Eighty-five percent of episodes in patients with atrial fibrillation are known to be triggered by focal electrical activity originating from within muscle sleeves that extend into the Pulmonary Veins (PV). Atrial fibrillation may also be triggered by focal activity within the superior vena cava or other atrial structures. These focal triggers can cause atrial tachycardia that is driven by reentrant electrical activity and rotors, which may then fragment into a multitude of electrical wavelets that are characteristic of atrial fibrillation. Prolonged atrial fibrillation can cause functional alterations in membrane ion channels as well as alterations in ion channel expression. These changes further perpetuate atrial fibrillation.
Radiofrequency (RF) ablation is an effective therapy for treating atrial and ventricular rhythm disturbances. Nearly 100,000 RF ablation procedures are performed annually in the United States to treat cardiac arrhythmias. RF ablation targets the key elements of reentrant pathways and/or abnormal ectopic loci without damaging significant amounts of adjacent healthy myocardium and coronary vessels. Ablations are also done with cryo-ablation and laser guided ablation systems.

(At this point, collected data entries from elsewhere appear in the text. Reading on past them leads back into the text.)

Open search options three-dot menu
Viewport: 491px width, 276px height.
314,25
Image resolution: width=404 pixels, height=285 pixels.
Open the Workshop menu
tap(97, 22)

To perform an RF ablation procedure, a catheter is threaded into the heart and the tip is guided into the atria. A transseptal puncture is made to allow cross-over from the right atrium into the left atrium where the crux of the ablation is performed. The catheter then emits a pulse of high-energy RF electricity that damages atrial tissues and forms scar tissue that blocks abnormal signals. The most common RF ablation treatment of atrial fibrillation consists of placing ablation lesions in a circular fashion around the ostium of each pulmonary vein. The lesions electrically isolate the pulmonary veins to block focal triggers from entering the left atrium. RF lesions can also be placed epicardially during minimally invasive or open heart surgery.
The extent of RF ablation lesions is not simply a function of delivered RF energy, but depends on many factors, including the contact between the catheter tip and the tissue, the thickness of the myocardium, the degree of blood flow, and the presence of fat. Currently we use surrogates to determine anatomy known as 3D mapping systems (CARTO and NAVEX), surrogates can be off by 1 or 2 cm. Current electro-anatomical mapping systems map mainly the physical location of the catheter tip but not the extent of cell injury caused by the ablations. Therefore, as of today, RF ablation lesions are created with no information regarding the physiological condition of the affected tissue. This is problematic considering that gaps of excitable tissue between ablation lesions are directly related to arrhythmia recurrences. Monitoring tissue injury produced by ablation in real time remains a major limitation of current ablation approaches.
To resolve the problem of incomplete lesions, two main strategies have been proposed. The first is to improve ablation devices, which includes the development of multi-polar and linear catheters, balloon-based technologies using lasers and high-intensity focused ultrasound, as well as pressure-sensor equipped RF catheters.
The second strategy is to visualize RF ablation lesions during the ablation procedure. Such visualization can be based upon acute changes in the chemical and/or physical properties of the damaged tissue. Specifically, the current visualization proposals require the use of a dye and include magnetic resonance imaging (MRI), coherence tomography (CT) and spectroscopy.
All these strategies use surrogates to predict the areas of the gaps and none has a real time direct visualization technique as we have designed. Despite all the current technology, pulmonary vein reconnections occur in 94% of patients after the first procedure. Atrial fibrillation recurrences after ablation procedures are 80-90% of the time due to pulmonary vein reconnection at the sites of gaps.